Risk Assets Get a Boost from Stimulus Talks, Brexit Path, and Surprisingly Solid European PMIs: There were signs of additional progress towards a compromise stimulus package late Tuesday evening, giving market sentiment a boost ahead of some key U.S. economic data and a highly-anticipated Fed decision later in the day. Senate Majority Leader McConnell and Senate Minority Leader Schumer both cited progress in talks among top congressional leaders and signaled some optimism that a deal could be reached “soon.” House Speaker Pelosi said “We’ll be back early, and we’ll be on schedule to get the job done.” The more synchronous sounds from the party leaders set the stage for U.S. equity futures and Treasury yields to rise alongside a positive start in Europe. With the clock winding down on year-end expiration of the Brexit transition period and after recent talks showed signs of potentially breaking down, the European Commission president said “I cannot tell you whether there will be a deal or not. But I can tell you that there is a [narrow] path to an agreement now.” She noted that “two issues still remain outstanding,” and said “The next days are going to be decisive.”

Treasury Yields Inched Up Before U.S. Data and Afternoon Fed Decision: The pound and euro both strengthened against the U.S. dollar and Europe’s Stoxx 600 was up nearly 0.9% around 6:45 a.m. CT. Giving further support to the solid daily trend for risk assets, preliminary December PMI data for Europe’s top two economies were notably stronger than expected, particularly considering that both remained under partial lockdowns during the initial survey period. France’s manufacturing PMI rose from 49.6 to 51.1 (expected 50.1) and the services index jumped from 38.8 to 49.2 (40.0). Germany’s manufacturing PMI improved from 57.8 to 58.6 (56.5) and its services PMI posted a surprise gain from 46.0 to 47.7 (44.0). Combined, the results pushed the Eurozone’s preliminary December reading for manufacturing up from 53.8 to 55.5 (53.0) and for services up from 41.7 to 47.3 (42.0). While U.S. PMIs later this morning are expected to show activity slowing in the first half of the month, the 10-year yield was up 3.5 bps at a session-high 0.94% just before the retail sales results were released and S&P 500 futures were holding a 0.3% gain. After the notably disappointing spending report, the 10-year yield remained 3.1 bps higher on the day.
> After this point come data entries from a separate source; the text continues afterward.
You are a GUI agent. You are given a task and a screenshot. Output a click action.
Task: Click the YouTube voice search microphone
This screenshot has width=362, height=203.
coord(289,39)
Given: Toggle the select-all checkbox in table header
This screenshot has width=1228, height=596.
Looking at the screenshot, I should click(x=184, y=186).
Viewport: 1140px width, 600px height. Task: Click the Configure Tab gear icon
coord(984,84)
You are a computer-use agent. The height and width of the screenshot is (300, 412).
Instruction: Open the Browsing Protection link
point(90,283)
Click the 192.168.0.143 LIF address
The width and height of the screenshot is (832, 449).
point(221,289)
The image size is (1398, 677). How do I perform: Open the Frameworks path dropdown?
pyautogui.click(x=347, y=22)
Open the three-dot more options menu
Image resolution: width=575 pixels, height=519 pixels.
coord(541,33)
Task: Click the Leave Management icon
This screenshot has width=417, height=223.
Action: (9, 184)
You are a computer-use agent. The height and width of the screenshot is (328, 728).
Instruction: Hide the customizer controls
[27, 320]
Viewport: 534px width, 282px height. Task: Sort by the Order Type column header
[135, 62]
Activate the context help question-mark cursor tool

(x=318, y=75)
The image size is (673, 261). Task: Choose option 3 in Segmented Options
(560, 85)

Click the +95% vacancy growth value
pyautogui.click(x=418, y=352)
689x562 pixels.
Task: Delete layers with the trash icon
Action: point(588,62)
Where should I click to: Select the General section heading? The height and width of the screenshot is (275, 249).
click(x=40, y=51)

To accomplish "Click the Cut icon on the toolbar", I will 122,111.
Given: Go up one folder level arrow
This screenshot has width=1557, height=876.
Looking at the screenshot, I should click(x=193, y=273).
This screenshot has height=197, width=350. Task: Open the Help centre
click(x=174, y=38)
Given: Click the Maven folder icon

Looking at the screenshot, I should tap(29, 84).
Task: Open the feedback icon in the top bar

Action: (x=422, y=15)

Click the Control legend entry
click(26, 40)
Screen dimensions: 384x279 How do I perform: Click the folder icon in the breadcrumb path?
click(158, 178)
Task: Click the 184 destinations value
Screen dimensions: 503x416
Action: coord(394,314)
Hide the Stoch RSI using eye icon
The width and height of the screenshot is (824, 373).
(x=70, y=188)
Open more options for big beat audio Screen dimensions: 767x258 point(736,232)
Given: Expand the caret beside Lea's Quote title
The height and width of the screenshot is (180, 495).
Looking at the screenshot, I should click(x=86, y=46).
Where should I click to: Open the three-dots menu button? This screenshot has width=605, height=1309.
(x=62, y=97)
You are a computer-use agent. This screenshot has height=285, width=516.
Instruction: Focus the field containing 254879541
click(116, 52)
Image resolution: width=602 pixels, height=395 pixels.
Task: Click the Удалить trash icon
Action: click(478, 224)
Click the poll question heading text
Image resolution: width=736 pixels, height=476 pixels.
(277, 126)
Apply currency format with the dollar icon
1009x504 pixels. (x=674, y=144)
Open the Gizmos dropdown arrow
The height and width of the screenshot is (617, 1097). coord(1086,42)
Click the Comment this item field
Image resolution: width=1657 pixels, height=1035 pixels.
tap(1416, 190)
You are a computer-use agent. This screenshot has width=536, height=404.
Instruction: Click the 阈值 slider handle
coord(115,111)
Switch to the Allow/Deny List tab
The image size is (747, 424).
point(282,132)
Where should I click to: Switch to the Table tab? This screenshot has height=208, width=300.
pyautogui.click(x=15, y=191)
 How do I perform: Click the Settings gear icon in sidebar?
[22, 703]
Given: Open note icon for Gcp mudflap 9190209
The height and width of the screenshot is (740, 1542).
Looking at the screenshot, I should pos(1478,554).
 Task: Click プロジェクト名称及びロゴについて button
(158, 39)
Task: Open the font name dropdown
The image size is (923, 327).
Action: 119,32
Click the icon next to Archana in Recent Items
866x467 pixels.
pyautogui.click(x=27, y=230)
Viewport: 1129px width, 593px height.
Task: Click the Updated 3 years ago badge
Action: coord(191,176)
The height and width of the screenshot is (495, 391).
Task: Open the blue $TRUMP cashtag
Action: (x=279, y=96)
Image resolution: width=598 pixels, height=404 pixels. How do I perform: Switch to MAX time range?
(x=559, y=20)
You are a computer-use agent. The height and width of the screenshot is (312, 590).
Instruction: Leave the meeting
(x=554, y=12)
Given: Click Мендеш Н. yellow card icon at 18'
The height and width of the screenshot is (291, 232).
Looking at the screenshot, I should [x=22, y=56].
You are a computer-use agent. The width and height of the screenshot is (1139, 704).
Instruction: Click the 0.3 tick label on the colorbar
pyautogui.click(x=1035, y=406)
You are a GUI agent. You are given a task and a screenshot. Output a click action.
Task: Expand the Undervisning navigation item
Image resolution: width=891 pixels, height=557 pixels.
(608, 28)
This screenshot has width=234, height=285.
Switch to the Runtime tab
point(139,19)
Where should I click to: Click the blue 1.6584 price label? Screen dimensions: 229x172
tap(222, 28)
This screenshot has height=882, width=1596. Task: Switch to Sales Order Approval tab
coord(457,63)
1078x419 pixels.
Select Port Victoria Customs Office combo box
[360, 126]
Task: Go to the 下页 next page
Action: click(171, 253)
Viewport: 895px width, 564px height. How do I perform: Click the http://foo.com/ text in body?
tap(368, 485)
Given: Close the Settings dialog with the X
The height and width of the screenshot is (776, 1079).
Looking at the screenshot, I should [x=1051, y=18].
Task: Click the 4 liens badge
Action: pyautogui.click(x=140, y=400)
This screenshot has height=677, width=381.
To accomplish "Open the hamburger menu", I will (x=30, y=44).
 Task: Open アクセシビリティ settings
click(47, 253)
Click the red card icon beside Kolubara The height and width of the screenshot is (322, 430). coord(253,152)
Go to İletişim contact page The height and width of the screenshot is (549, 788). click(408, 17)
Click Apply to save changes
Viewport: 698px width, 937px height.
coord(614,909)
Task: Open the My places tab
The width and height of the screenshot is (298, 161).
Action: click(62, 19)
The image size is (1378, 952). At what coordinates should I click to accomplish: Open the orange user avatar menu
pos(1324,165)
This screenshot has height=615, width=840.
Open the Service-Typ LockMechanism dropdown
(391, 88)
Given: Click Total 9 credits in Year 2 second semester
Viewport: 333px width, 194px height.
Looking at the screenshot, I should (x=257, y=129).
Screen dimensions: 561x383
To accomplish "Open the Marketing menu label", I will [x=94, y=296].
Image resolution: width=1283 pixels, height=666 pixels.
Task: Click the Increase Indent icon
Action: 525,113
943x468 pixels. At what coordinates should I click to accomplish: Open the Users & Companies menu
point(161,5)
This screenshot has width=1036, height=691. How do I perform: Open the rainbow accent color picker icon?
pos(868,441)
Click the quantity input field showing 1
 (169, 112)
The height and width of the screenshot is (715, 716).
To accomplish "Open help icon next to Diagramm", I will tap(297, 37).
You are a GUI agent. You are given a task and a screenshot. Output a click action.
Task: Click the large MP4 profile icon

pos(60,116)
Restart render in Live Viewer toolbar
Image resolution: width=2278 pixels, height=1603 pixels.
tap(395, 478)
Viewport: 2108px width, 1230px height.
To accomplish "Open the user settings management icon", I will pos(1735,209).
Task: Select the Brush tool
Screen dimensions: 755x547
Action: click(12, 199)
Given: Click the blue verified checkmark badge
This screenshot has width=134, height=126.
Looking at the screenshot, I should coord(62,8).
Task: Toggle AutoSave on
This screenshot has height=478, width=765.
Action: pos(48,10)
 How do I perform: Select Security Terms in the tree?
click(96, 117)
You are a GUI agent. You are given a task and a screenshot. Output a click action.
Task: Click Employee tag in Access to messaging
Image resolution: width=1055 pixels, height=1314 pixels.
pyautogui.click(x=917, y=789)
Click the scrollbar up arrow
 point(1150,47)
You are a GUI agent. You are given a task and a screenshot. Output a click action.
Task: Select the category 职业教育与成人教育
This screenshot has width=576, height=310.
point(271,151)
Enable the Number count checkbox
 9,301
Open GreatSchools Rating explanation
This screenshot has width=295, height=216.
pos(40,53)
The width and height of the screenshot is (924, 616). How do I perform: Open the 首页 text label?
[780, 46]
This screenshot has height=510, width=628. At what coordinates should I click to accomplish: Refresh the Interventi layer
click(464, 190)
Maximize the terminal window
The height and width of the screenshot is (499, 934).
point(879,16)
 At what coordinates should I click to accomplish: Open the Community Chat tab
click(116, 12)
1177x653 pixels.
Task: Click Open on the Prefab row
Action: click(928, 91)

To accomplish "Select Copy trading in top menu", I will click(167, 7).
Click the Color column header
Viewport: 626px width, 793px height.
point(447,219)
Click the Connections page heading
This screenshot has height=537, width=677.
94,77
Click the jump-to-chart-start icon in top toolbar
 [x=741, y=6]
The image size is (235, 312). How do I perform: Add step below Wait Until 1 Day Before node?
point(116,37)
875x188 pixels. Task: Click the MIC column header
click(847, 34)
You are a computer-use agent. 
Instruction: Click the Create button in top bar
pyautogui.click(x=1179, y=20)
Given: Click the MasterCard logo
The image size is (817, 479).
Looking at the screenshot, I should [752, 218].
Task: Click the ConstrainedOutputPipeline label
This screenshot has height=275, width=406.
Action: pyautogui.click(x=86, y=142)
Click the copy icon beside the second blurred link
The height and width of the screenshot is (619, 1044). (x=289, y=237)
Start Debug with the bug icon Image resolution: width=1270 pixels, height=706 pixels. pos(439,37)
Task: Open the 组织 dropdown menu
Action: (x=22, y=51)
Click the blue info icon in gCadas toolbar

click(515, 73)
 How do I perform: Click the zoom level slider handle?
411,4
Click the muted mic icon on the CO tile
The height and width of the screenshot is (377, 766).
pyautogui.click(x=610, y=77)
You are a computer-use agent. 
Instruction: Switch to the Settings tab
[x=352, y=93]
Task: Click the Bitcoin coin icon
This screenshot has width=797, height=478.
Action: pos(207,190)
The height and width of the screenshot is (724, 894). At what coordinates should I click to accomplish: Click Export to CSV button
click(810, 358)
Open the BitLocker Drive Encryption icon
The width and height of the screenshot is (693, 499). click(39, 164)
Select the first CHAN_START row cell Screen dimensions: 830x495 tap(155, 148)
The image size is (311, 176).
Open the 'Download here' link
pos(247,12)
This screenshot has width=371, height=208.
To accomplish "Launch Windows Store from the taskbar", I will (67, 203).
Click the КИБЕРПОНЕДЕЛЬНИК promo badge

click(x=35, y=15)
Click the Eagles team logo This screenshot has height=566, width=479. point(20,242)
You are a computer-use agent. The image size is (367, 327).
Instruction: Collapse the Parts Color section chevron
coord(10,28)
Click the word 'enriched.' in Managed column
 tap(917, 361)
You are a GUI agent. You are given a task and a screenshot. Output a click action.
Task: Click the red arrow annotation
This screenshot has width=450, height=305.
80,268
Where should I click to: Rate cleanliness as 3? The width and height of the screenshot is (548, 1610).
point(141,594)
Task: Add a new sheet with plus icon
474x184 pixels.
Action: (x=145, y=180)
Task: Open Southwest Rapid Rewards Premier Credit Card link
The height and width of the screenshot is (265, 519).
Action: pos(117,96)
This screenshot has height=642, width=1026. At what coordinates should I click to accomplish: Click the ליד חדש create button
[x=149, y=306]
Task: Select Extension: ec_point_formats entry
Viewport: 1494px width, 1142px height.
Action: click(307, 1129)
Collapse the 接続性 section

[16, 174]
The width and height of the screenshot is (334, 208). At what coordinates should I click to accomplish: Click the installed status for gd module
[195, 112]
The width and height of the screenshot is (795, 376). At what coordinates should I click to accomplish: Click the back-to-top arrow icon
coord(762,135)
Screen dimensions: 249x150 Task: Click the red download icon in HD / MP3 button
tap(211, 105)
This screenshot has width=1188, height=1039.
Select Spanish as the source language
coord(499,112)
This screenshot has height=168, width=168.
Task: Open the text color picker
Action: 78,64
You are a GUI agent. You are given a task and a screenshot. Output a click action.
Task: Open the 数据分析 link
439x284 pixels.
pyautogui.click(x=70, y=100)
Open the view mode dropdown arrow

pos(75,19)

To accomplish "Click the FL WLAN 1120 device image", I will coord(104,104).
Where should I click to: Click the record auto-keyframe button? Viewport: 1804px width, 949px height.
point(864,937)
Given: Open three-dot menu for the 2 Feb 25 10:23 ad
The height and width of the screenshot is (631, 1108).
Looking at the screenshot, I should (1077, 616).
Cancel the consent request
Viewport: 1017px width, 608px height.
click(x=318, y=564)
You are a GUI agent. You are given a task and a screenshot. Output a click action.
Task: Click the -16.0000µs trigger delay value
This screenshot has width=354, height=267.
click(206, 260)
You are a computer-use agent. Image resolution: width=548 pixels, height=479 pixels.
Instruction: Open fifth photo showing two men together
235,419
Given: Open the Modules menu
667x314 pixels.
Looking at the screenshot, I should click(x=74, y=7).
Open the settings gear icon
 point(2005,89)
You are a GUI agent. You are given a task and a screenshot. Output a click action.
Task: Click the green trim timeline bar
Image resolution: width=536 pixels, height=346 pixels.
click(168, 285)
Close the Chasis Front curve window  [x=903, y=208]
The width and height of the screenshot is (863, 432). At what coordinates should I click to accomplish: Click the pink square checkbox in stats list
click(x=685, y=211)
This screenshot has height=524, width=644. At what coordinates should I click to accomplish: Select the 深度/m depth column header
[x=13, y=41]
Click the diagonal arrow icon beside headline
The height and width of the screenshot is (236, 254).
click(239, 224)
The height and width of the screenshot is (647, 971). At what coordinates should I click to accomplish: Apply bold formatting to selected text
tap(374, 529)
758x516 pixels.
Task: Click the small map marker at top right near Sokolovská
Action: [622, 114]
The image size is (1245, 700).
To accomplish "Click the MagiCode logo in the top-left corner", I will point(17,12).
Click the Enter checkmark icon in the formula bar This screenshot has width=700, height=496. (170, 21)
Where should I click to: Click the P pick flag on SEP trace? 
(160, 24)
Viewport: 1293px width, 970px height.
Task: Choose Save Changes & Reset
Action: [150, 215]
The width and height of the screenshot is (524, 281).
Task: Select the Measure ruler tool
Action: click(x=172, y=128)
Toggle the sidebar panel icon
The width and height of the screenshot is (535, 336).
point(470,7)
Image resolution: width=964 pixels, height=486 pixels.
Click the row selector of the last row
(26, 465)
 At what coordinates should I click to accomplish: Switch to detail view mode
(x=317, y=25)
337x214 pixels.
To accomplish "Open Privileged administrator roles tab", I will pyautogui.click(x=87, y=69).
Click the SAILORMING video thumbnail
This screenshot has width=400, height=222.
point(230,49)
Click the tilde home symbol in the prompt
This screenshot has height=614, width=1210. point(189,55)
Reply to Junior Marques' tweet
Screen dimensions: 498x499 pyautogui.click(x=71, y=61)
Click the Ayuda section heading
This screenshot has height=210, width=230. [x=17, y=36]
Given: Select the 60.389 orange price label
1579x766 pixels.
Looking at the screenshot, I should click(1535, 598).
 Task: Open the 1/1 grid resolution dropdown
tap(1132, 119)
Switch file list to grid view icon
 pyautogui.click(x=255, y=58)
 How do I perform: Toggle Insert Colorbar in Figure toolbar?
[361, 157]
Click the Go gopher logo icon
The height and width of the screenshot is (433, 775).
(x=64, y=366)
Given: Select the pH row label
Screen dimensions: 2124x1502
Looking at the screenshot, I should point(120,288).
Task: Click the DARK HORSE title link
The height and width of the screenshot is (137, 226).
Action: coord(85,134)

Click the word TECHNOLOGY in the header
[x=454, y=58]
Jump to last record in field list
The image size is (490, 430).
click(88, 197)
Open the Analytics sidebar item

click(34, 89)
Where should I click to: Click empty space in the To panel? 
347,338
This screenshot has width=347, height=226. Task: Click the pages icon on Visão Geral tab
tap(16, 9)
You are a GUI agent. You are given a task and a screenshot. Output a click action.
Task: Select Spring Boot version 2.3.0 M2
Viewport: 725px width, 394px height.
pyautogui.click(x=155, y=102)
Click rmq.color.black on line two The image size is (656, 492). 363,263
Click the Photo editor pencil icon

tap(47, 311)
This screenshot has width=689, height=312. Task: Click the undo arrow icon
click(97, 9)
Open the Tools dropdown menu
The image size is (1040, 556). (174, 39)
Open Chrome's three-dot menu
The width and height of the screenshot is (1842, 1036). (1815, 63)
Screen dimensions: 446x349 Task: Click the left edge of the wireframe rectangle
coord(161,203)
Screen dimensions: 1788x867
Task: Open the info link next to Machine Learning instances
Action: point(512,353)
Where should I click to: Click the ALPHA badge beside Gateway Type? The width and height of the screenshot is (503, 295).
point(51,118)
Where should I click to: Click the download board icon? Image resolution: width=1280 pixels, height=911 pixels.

Manufacturing Output Continues Its Recovery in November: Industrial production edged out expectations with a 0.4% gain while October’s 1.1% increase was revised down to 0.9%. In the details, however, utilities usage was exceptionally weak, dropping 4.3% from October as temperatures were above average across most of the country, while mining output increased 2.3% and the manufacturing recovery continued. The manufacturing component index rose 0.8% in November, doubling the expected 0.4% gain, and October’s 1.0% initial estimate was nudged up to 1.1%. Manufacturing has recovered strongly, up 21% from the April lows, but still remains 3.6% below pre-pandemic levels.